Tarlan-class torpedo boat

Class overview
- Operators: Navy of the Islamic Revolutionary Guard Corps
- In service: 2005–present

General characteristics
- Type: Torpedo boat
- Displacement: 9 tons (standard)
- Length: 11.9 m (39 ft 1 in)
- Beam: 3.1 m (10 ft 2 in)
- Draught: 0.65 m (2 ft 2 in)
- Installed power: Diesel
- Propulsion: 2 × diesel engines, 1,320 horsepower (0.98 MW); 2 × surface piercing propellers;
- Speed: 50 knots (93 km/h)
- Complement: 2

= Tarlan-class speedboat =

2005 Iranian fast torpedo boat class

Tarlan is a class of fast torpedo boat operated by the Navy of the Islamic Revolutionary Guard Corps of Iran.
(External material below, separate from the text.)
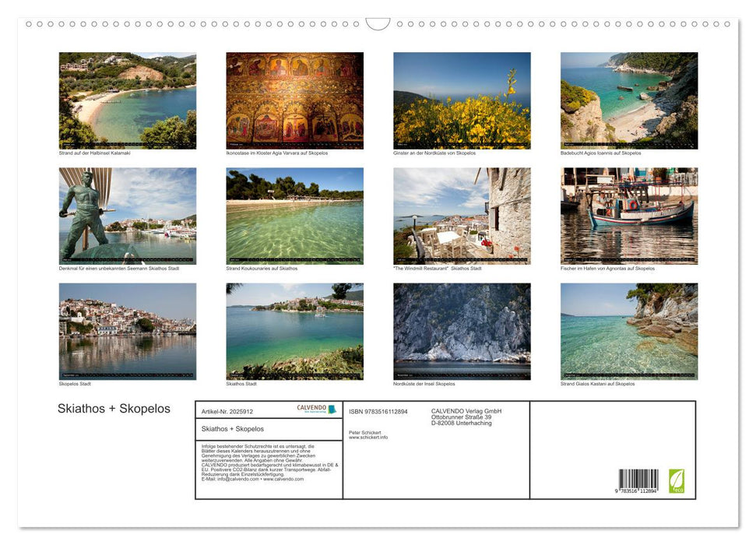
Task: Select the Fischer im Hafen von Agnontas photo
Action: tap(629, 215)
A modified version of this class has been referred to as Dalaam.
== History ==
The class is manufactured by Iran, and was first reported in 2005.
== Design ==
=== Dimensions and machinery ===
The ships have a standard displacement of 9 t. The class design is 11.9 m long, would have a beam of 3.1 m and a draft of 0.65 m. It uses two surface piercing propellers, powered by two diesel engines. This system was designed to provide 1,320 hp for a top speed of 50 kn.
=== Structure and armament ===
The vessel's hull is made of aluminum, and is of catamaran type. It has a 1.5 high pedestal, which may be capable of supporting an anti-armor guided weapon. Tarlan boats can fire high-speed rocket torpedoes.